Riportiamo l'intervista di Davide Silvera, pubblicata su Il Riformista di mercoledì 29 ottobre 2003.Gerusalemme. Amram Mitzna, che lo scorso gennaio era a capo del Partito Laburista quando le elezioni furono stravinte dal Likud di Ariel Sharon, è oggi
uno dei firmatari - nonché dei più attivi promotori - della cosiddetta Pace di Ginevra. A pochi giorni dall’attentato all’insediamento di Netzarim, nella
Striscia di Gaza (dove un commando misto Hamas-Jihad ha assassinato tre soldati israeliani, tra cui due soldatesse) gli abbiamo chiesto quali sono le sue posizioni sul Muro e sulle infuocate polemiche che in questi giorni sconvolgono il paese dopo l’ultimo attentato, tanto infuocate che il fondo del quotidiano Haaretz di lunedì scorso si intitolava: «Fuori da Gaza». Forse non tutti si aspettano che un rappresentante della sinistra come Mitzna, un pacifista al di sopra di ogni sospetto, sia favorevole al Muro. Ma benché con molti e significativi distinguo, l’ex leader laburista lo è. «Certamente non
sono d’accordo al progetto di Muro che sta costruendo il governo. Sharon lo fa passare ben al di là di quelli che erano i confini del 1967. La destra vuole inglobare, e sta inglobando, villaggi e terre palestinesi». A Ginevra, sottolinea Mitzna, del Muro di Sharon non si è parlato, «anche se nelle carte firmate da noi e dai palestinesi si dice che, una volta raggiunto l’accordo, lungo i confini stabiliti potranno esserci tutti i sistemi di difesa, compreso
un muro». In sostanza, il problema non è nelle caratteristiche del Muro, «che va benissimo», ma nel suo tracciato. In linea con questa impostazione, Mitzna
sottolinea un rischio ulteriore: che il Muro sharoniano possa essere un’arma della destra usata anche nella politica israeliana. Infatti, secondo alcuni analisti, il piano del primo ministro sarebbe duplice: da un lato guadagnare
tempo fino alle prossime elezioni politiche, che si svolgeranno, (se non interverrà una crisi politica ad imporne l’anticipo) nel lontano 2007; dall’altro quello di presentarsi al prossimo appuntamento elettorale proponendo
agli elettori israeliani che il tracciato del muro - per quella data completamente terminato - diventi il confine definitivo tra lo Stato ebraico e lo Stato palestinese. Un confine che in molti punti passerebbe più ad est, e
quindi all’interno dei territori occupati, rispetto a quello del 1967. Non tenendo assolutamente conto delle richieste basilari dei palestinesi.

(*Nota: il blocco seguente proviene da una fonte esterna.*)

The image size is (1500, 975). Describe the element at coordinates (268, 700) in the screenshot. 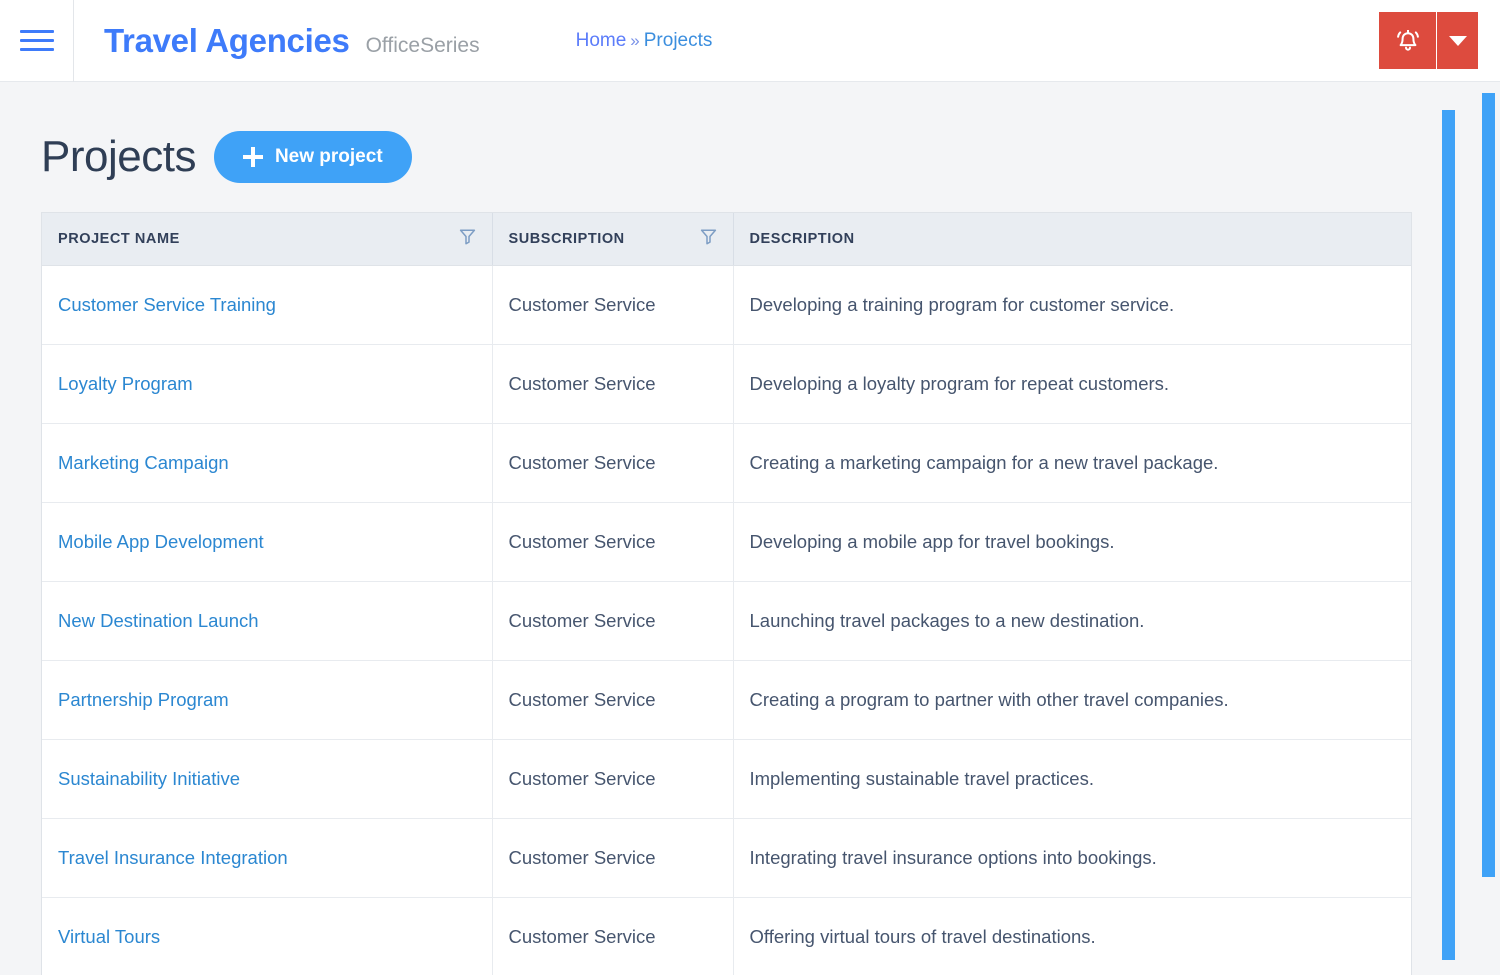

I see `cell-project-name: Partnership Program` at that location.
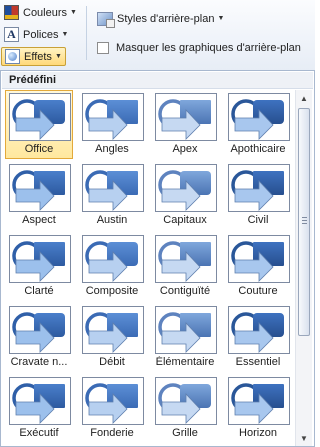 This screenshot has height=447, width=320. I want to click on couture-effect-icon, so click(259, 259).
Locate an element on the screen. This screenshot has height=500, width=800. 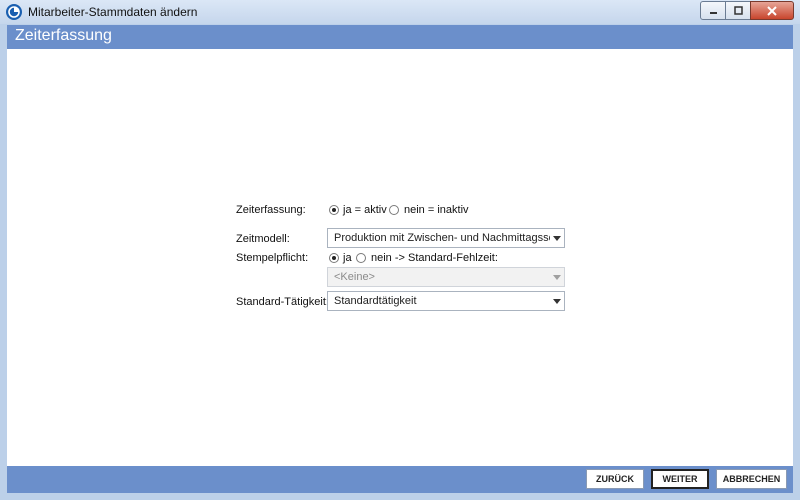
footer-bar: ZURÜCK WEITER ABBRECHEN is located at coordinates (400, 480).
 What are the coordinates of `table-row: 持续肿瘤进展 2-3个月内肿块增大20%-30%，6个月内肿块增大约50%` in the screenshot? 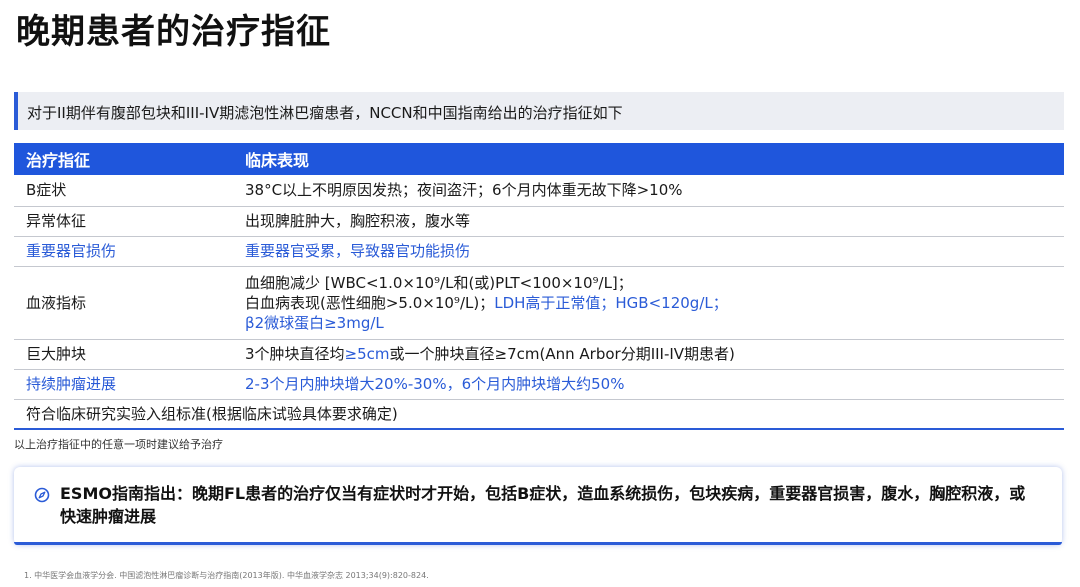 It's located at (539, 384).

Dalle prospettive all’attualità, il colloquio con Mitzna passa dalla Cisgiordania a Gaza. Haaretz chiede di andarsene dalla Striscia, idea che era contenuta proprio nel programma elettorale dell’ex generale. «Sí. Qualora il mio partito avesse vinto le elezioni mi sarei impegnato a ritirare l’esercito dalla Striscia di Gaza entro un anno. E allora portai come esempio proprio l’insediamento di Netzarim per descrivere l’assurdità del nostro stare lì». Mitzna si riferisce al fatto che la colonia israeliana si trova immersa in una zona completamente palestinese, il che richiede una protezione massiccia e continua da parte dell’esercito. Oggi però, dopo che a Netzarim sono stati uccisim tre soldati, la proposta di ritiro da Gaza si scontra
con reazioni del tipo: "Ma è proprio quello che vogliono i terroristi, equivale
a dargliela vinta". Un’obiezione che Mitzna non condivide affatto. «Stare a Netzarim non ha alcun senso, e non so quale leader abbia il coraggio di guardare negli occhi un padre o una madre che hanno perso un figlio o una figlia, quando è chiaro a tutti che quell’insediamento è solo una pedina di scambio. Allora io chiedo, i nostri figli sono anch’essi pedine da scambiare?».
Mitzna è convinto della svolta rappresentata dal documento di Ginevra, che egli ritiene essere «perfino piú importante della dichiarazione di Indipendenza
del 1948, poichè allora si trattò di un’azione unilaterale riconosciuta solo da pochi paesi del mondo». Ma allo stesso tempo ci tiene a precisare «che sarà un processo lungo», e che «non ci si deve aspettare risultati immediati». Tantomeno bisogna illudere il pubblico che tutto si possa sistemare in breve tempo: «La battaglia per la pace è solo agli inizi, e ci vorrà un duro lavoro perché la gente, da entrambe le parti, comprenda e accetti l’accordo».